Ethan Bryan's book is well-written, easy to follow and to enjoy. On New Year's Day, 2018, his daughters encouraged him to make the decision to play catch every day for a year. He accepted the challenge and his daily blog became material for his book. He is slightly serendipitous with the chronology of the year 2018, which does not detract from the storytelling. Given his training as a musician, the book according to the author is divided into three movements. The first movement is a chronicle of two ten-day family trips, the second movement (greatest part of the book) is named "therapy games of catch, finding a connection between tossing a ball and honoring the life and death of someone loved." (xiii) The third movement covers the final two days of Catch #365.

The book is a collection of 365 homilies about living a fulfilling life. As a faith-based educator and author, Mr. Bryan skillfully uses baseball as a framework for his messages. He is accurate in his use of baseball information, baseball strategies, and baseball background to tell his stories. He is a life-long fan of the Kansas City Royals, and he played college baseball as long as his skills [End Page 214] would allow. He has a wide network of baseball colleagues with connections to set up his days of playing catch.

This book is most valuable as an invitation to the reader. Anyone who has ever played catch, or wished they had, will quickly identify with the vignettes and likely embrace what they are reading. The stories work as lessons and as gentle encouragement for the reader to personally reflect on their life experiences. The impact comes from the ease and receptiveness of the playing catch stories. A typical "lesson" is:

playing catch happens in the present tense, when life occurs.

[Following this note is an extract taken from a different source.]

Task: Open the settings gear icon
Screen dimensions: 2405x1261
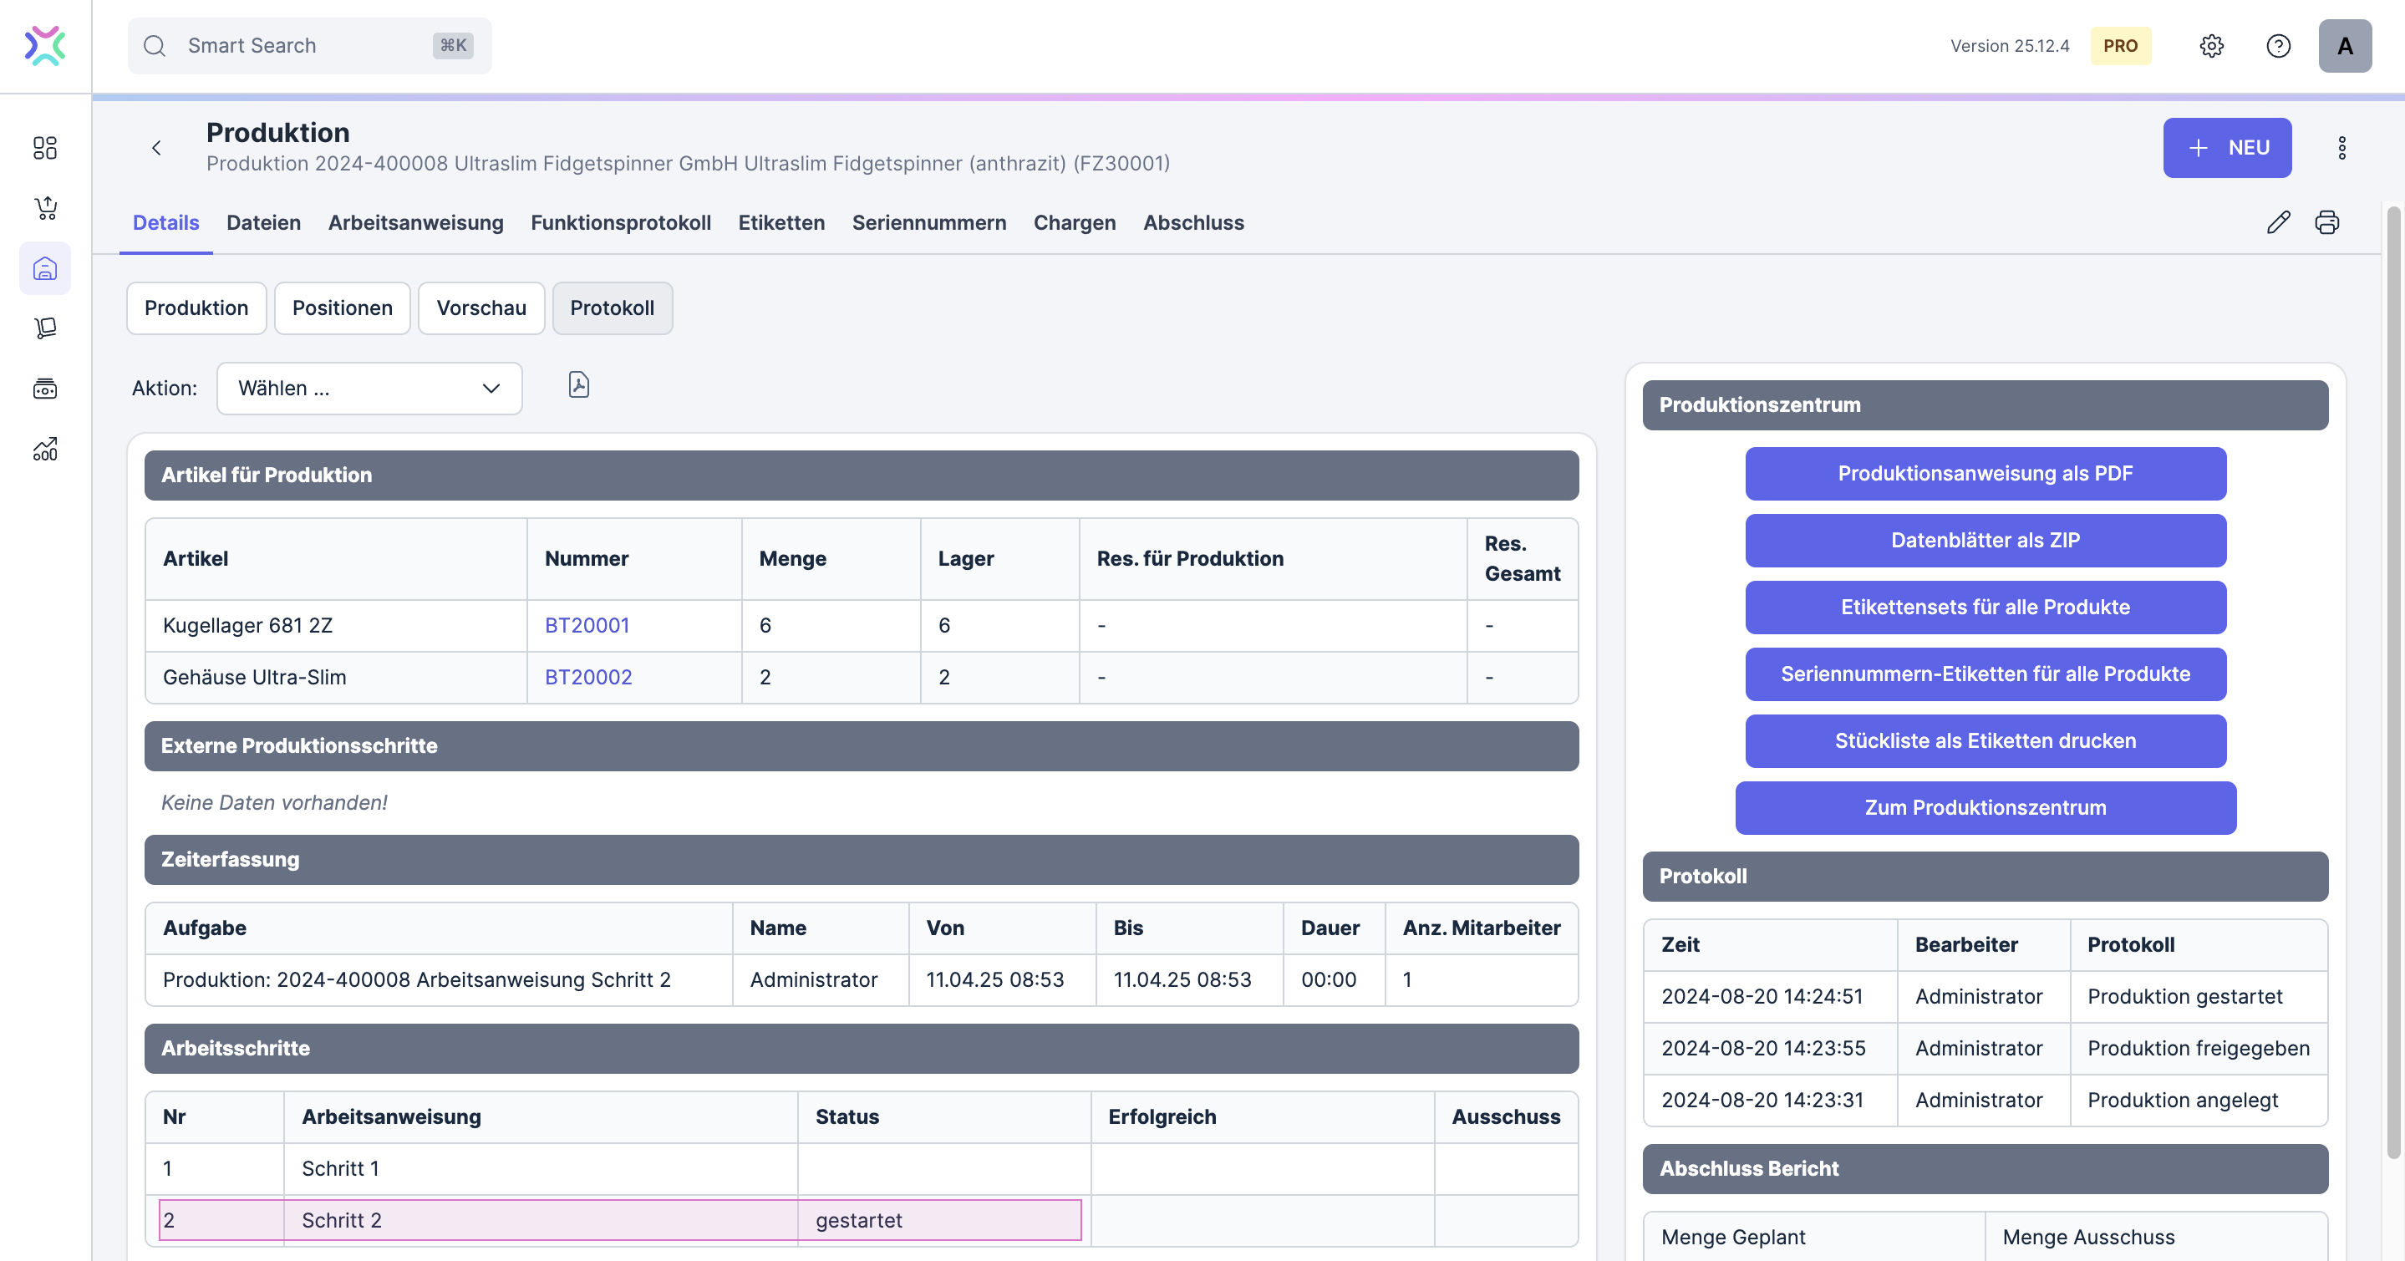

We are wise when we impart rhythms into our lives that help us focus on life in the present tense.

(55)

catch is a dance of connection and conversation and creativity between two partners.

(66)

Bryan explores and celebrates the humanness of the game through his warm-up drills, imparting baseball knowledge and understanding.

Though was published in 2020, the work remains blissfully ignorant of the impending pandemic. I chose to review this book arbitrarily and without any knowledge of the author. It is the most unabashedly spiritual description of baseball I have read. The close of his acknowledgements says, "It is a joy to play and live out God's Great Story with you" (173). Reading such a collection of devotionals has been personally impactful during a very unusual and very trying time.